To implement these functionalities, we define a common interface and then construct a base implementation and several decorators.

The Interface

First, we define the DataSource interface. This is the contract that both our real database fetcher and all decorators will fulfill.

// DataSource interface
type DataSource interface {
    Get(id string) (string, error)
}

The Base Component

Next, we implement the DatabaseSource. This simulates fetching data from a slow database.

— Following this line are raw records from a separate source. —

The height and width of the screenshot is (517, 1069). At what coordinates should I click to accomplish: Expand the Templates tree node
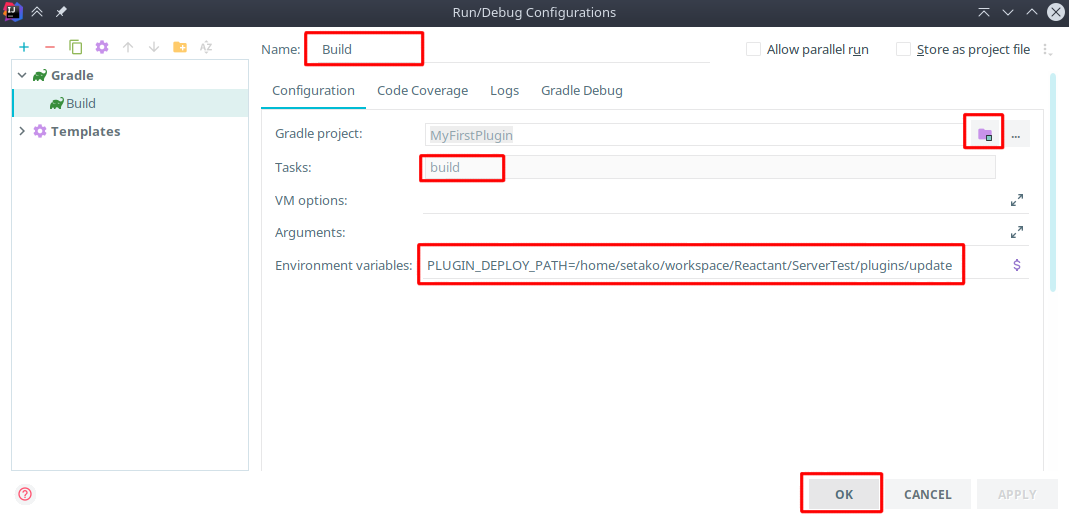tap(22, 131)
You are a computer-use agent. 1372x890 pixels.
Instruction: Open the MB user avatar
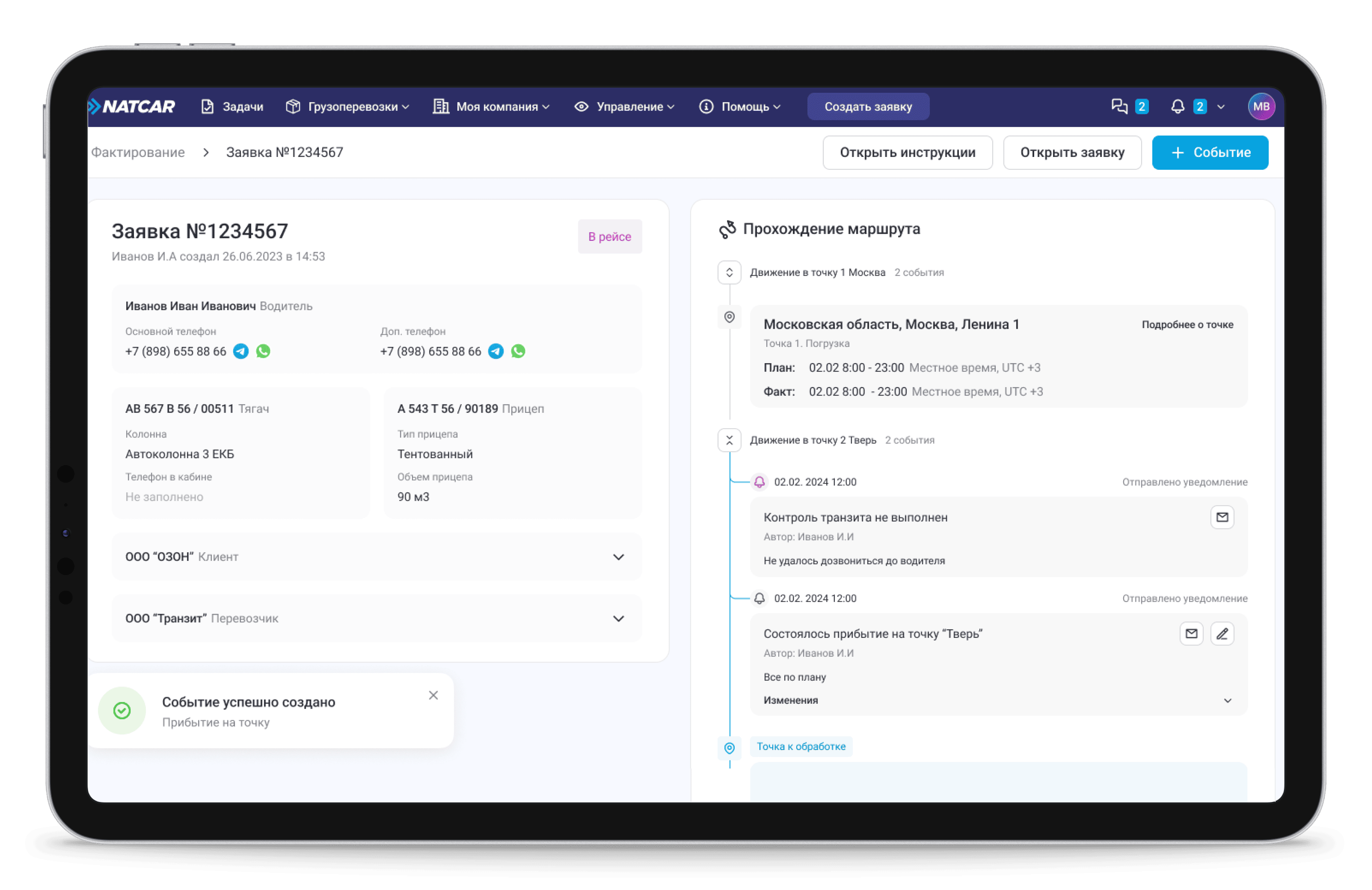tap(1261, 107)
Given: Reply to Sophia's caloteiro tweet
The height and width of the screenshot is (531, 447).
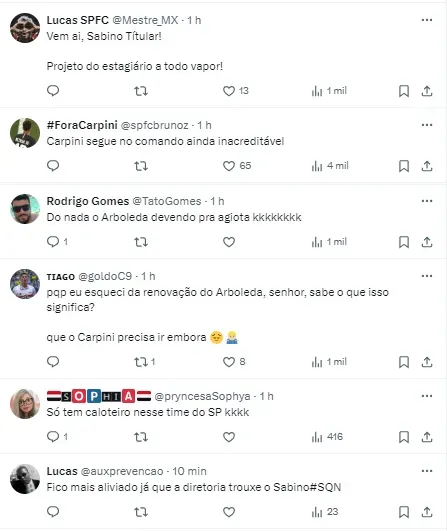Looking at the screenshot, I should click(53, 437).
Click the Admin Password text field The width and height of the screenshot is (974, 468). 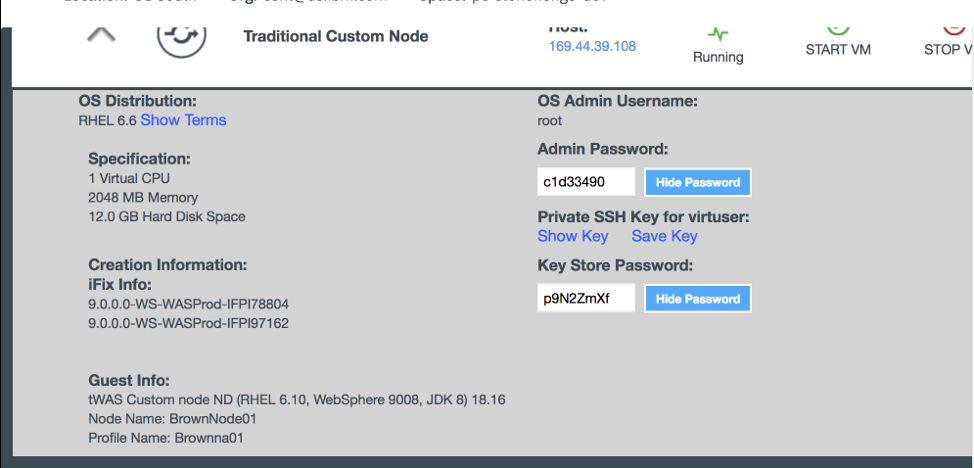(x=586, y=182)
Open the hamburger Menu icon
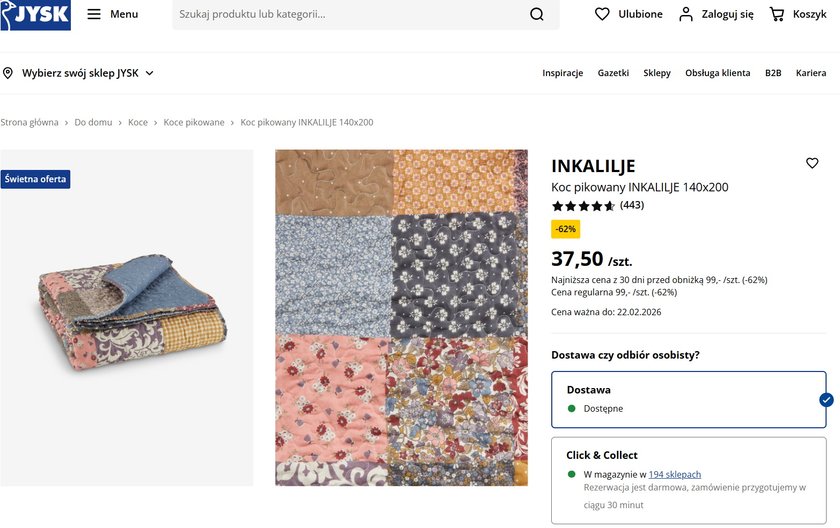This screenshot has width=840, height=528. [94, 14]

type DatabaseSource struct {
    // DB connection would go here
}

func (d *DatabaseSource) Get(id string) (string, error) {
    // Simulate a slow database call
    time.Sleep(100 * time.Millisecond)
    return "User Data for " + id, nil
}

Specialized Decorators

Now we can create decorators that wrap a DataSource and add specific behaviors.

Caching Decorator

The CachedSource checks an in-memory cache before calling the underlying source.

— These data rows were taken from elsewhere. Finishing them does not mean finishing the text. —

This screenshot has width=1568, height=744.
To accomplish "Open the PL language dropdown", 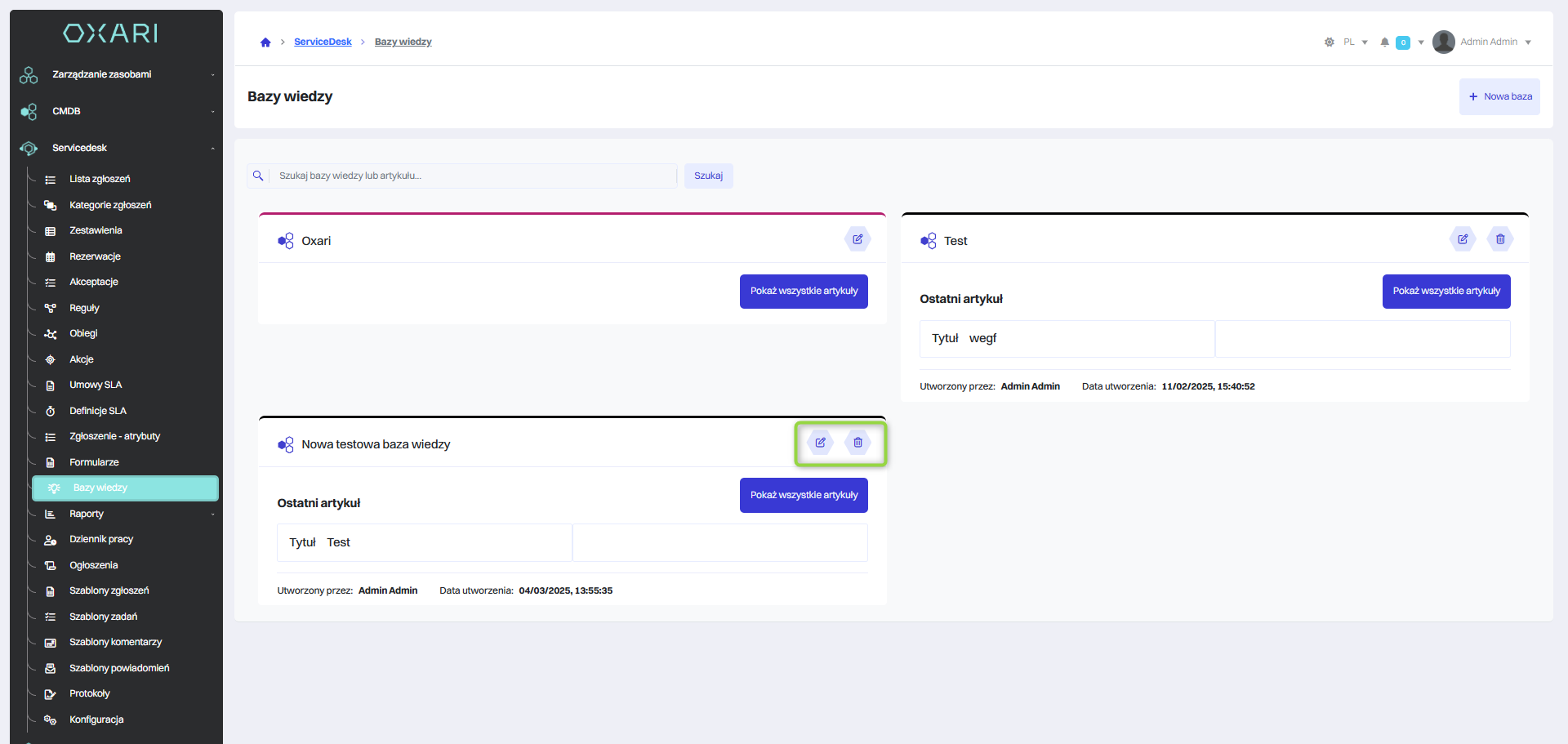I will pos(1355,42).
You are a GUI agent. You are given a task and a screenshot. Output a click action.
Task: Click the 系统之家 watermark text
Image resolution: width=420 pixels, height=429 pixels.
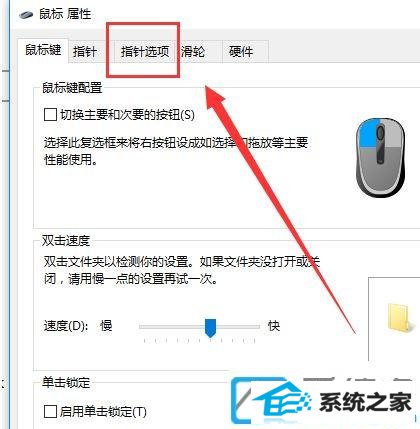(x=365, y=402)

type CachedSource struct {
    Source DataSource
    Cache  map[string]string
}

func (c *CachedSource) Get(id string) (string, error) {
    // 1. Check cache
    if val, ok := c.Cache[id]; ok {
        log.Printf("Cache Hit for %s", id)
        return val, nil
    }

    // 2. Call underlying source if not in cache
    val, err := c.Source.Get(id)
    if err != nil {
        return "", err
    }

    // 3. Update cache
    c.Cache[id] = val
    return val, nil
}

Logging Decorator

The LoggedSource wraps any DataSource and logs how long the operation took.

type LoggedSource struct {
    Source DataSource
}

func (l *LoggedSource) Get(id string) (string, error) {
    start := time.Now()
    defer func() {
        log.Printf("Get(%s) took %v", id, time.Since(start))
    }()
    
    return l.Source.Get(id)
}

Leveraging the Decorator Pattern

The true power of this pattern comes from composition. We can stack these decorators in any order to build a data pipeline with exactly the features we need.

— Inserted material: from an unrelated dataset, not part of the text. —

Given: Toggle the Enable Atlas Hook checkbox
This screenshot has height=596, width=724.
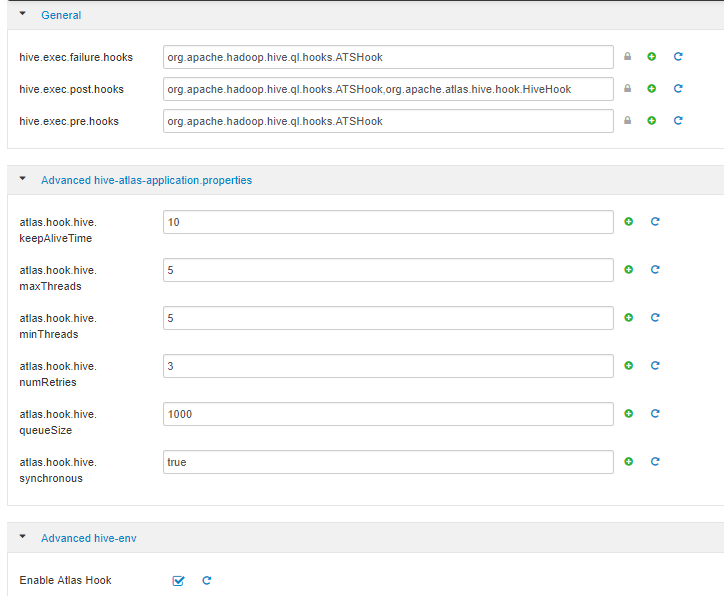Looking at the screenshot, I should (x=178, y=580).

Here is how we can assemble a repository that has both caching and logging:

func main() {
    // 1. Create the base component (the real database fetcher)
    db := &DatabaseSource{}

    // 2. Wrap it with caching
    // The cache needs to be initialized
    cached := &CachedSource{
        Source: db,
        Cache:  make(map[string]string),
    }

    // 3. Wrap that with logging
    // The order matters! Here, we log the request *after* it hits the cache layer.
    // This means we will see very fast times for cache hits, and slower times for misses.
    finalSource := &LoggedSource{
        Source: cached,
    }

    // 4. Use the decorated source in your application
    // First call: Cache Miss -> Slow DB Call
    fmt.Println("--- First Call ---")
    val1, _ := finalSource.Get("123")
    fmt.Println(val1)

    // Second call: Cache Hit -> Fast Return
    fmt.Println("\n--- Second Call ---")
    val2, _ := finalSource.Get("123")
    fmt.Println(val2)
}

Separation of Concerns

By using decorators, our application logic doesn’t need to know if data is coming from the DB or the cache, or if it’s being logged. It simply relies on the DataSource interface.

This approach enables a modular and flexible architecture. You can easily add new behaviors (like a RetrySource or MetricsSource) without modifying the existing business logic or the base database implementation.